The suit says that ODNR skirted the formal process, including a legally required public comment period. No regulations have been made available to the public to comment on. The Ohio-based Fresh Water Accountability Project has already asked the ODNR, Governor Kasich and the U.S. Environmental Protection Agency to step in and stop the building and operation of frack waste facilities until the proper procedures are followed. But given Ohio's track record on friendliness toward fracking operators and the governor's own track record of anti-environmental policies, secrecy and failure to listen to opinions that diverge from his own, a lawsuit may have been the only way to go.

“It truly is unfortunate that the only remedy that can now be sought is through the courts once again,” said Lea Harper, managing director of the Fresh Water Accountability Project.

“I do not know what it takes to get our governing bodies to take action to protect Ohio’s environmental and economic future. These facilities are an imminent threat to public health. Once the fracking boom becomes a bust, it will be the Ohio taxpayer that pays the price for clean-up and health costs. We are doing everything we can to avoid that. We are also appealing to the state legislature to intervene without much luck. It is disheartening to see that in order to get our politicians and regulators to take us seriously in Ohio, it takes a lawsuit to stand out against the corporate monetary influence from the fracking industry.”

The legislature's own overwhelming Republican tilt, backing by big corporate money and penchant for haste and secrecy may make that appeal even less fruitful than an appeal to the governor.
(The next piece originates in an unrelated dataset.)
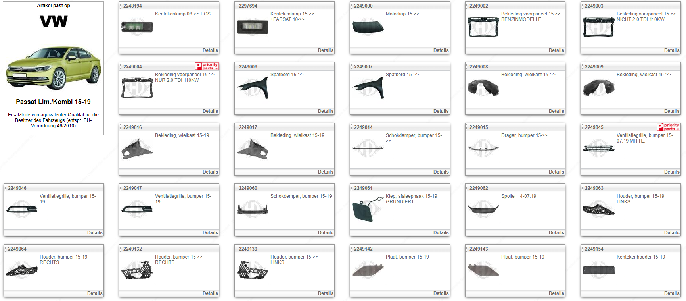Click the Bekleding voorpaneel BENZINMODELLE image
The width and height of the screenshot is (686, 301).
click(483, 27)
With most of the eastern half of the state sitting on the gas-rich Utica and Marcellus shale formations, Ohio has plenty of fracking operators—and fracking waste—of its own. But it has also become a dumping ground for waste from nearby states such as the heavily fracked Pennsylvania, which has much stricter rules about how the chemical-laden water used in the process of extracting the natural gas from shale formations can be disposed of. As a result, Pennsylvania has fewer than a dozen injection wells to dispose of the waste underground while Ohio has hundreds.

The Government Accountability Office (GAO) found in a report released in September that Ohio had the weakest regulatory oversight of fracking waste disposal of eight states. It was the only one of the eight it looked at that did not require disclosure of the chemicals in the waste before getting a permit to dispose of it.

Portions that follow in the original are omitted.